Libia sì, Libia no

(di Denise Serangelo)
17/02/15

​A poco più di 350km dalle coste italiane, un cadavere frutto dell'ennesimo intervento occidentale fallito rischia di diventare un problema anche nostro. Lo Stato della Libia è tutto quello che la Politica estera e la Diplomazia militare scongiurano da sempre.

E' un tripudio di etnie e combattimenti, una guerra civile che di civile ha perso tutto, dove non ci sono bandiere ma tanti interessi e dove tutti cercando di arraffare qualcosa.

La Libia è il caos della geopolitica, terreno fertile per qualsiasi affare il mercato dell'illegalità possa offrire a questo mondo: traffico di armi, rivendita al mercato nero dell'energia e come se potesse andare peggio una tratta di esseri umani meticolosamente organizzata.

Spaccato in due, questo pseudo paese ha un Governo riconosciuto a livello internazionale, frutto delle elezioni del 25 giugno del 2014, alla cui guida troviamo Abdullah Al Thinni e la cui sede si trova nella città di Tobruk.

Dall'altra parte le milizie rivoluzionarie di Misurata che sono stanziate a Tripoli e pensano di dover difendere il paese dal neo Governo eletto che secondo loro minaccia la rivoluzione avviata nel 2011.

Un campo minato di accuse reciproche da cui difficilmente si riuscirà ad uscire.

Vista la matassa irrisolvibile, il nostro Paese - che pare proprio non sappia resistere all'enfasi di partecipare alle danze - ha recentemente dichiarato di volersi porre a capo di una coalizione internazionale per fermare l'avanzata del Califfato Islamico in Libia.

L'idea, lanciata come se stessimo giocando ad una versione gigante di Risiko, ha fatto tremare i Dicasteri di Esteri e Difesa che nel dubbio hanno appoggiato il Governo senza spiegare però materialmente come questa coalizione - si parla di cifre intorno ai 5000uomini solo per l'Italia - dovrebbe operare.

L'Europa non si è pronunciata, passando la palla al Consiglio di Sicurezza dell'ONU che dovrà decidere, con i suoi tempi, se formare un coalizione da inviare in Libia.

Nell'attesa l'opinione pubblica nazione si è nuovamente spaccata, creando una divergenza di opinione come non si vedeva da tempo.

Consegna 1:
Stampa il passo dell'articolo sulla Libia da "L'idea, lanciata come" fino a "vedeva da tempo." compreso.

Dati registrati:
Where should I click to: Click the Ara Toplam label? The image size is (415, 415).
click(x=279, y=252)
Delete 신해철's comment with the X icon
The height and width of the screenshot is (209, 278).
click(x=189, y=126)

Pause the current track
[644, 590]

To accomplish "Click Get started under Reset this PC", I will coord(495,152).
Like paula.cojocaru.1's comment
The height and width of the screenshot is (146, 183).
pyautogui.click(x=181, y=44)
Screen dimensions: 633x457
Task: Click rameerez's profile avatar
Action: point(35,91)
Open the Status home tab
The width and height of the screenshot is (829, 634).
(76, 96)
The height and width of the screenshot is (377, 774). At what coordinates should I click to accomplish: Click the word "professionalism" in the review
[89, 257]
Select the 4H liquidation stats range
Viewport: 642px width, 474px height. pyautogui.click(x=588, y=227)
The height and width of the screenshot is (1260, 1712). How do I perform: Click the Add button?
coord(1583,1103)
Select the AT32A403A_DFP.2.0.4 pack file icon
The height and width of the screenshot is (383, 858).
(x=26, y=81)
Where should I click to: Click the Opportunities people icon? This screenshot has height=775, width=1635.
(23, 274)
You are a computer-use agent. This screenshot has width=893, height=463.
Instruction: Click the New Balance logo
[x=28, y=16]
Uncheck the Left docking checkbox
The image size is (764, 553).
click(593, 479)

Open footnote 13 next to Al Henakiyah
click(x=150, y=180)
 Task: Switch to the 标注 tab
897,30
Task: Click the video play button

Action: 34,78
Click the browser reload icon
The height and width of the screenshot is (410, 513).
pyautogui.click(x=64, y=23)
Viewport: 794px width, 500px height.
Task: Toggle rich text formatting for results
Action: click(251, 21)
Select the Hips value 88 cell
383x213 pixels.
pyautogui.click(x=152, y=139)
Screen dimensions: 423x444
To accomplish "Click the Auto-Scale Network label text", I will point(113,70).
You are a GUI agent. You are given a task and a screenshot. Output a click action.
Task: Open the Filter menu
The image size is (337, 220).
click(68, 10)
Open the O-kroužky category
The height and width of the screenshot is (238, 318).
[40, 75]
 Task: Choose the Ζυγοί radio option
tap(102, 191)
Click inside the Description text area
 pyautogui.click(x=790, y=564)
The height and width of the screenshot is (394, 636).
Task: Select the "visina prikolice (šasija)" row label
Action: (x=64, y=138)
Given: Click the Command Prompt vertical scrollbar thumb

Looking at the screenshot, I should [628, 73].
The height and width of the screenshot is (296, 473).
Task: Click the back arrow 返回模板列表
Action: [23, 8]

Consegna 2:
Riporta senza modifiche soltanto le righe dell'elenco che vanno da quella con "The height and width of the screenshot is (377, 774)." fino a quella con "Viewport: 642px width, 474px", entrambe incluse.

Risposta 1:
L'idea, lanciata come se stessimo giocando ad una versione gigante di Risiko, ha fatto tremare i Dicasteri di Esteri e Difesa che nel dubbio hanno appoggiato il Governo senza spiegare però materialmente come questa coalizione - si parla di cifre intorno ai 5000uomini solo per l'Italia - dovrebbe operare.

L'Europa non si è pronunciata, passando la palla al Consiglio di Sicurezza dell'ONU che dovrà decidere, con i suoi tempi, se formare un coalizione da inviare in Libia.

Nell'attesa l'opinione pubblica nazione si è nuovamente spaccata, creando una divergenza di opinione come non si vedeva da tempo.

Risposta 2:
The height and width of the screenshot is (377, 774). At what coordinates should I click to accomplish: Click the word "professionalism" in the review
[89, 257]
Select the 4H liquidation stats range
Viewport: 642px width, 474px height. pyautogui.click(x=588, y=227)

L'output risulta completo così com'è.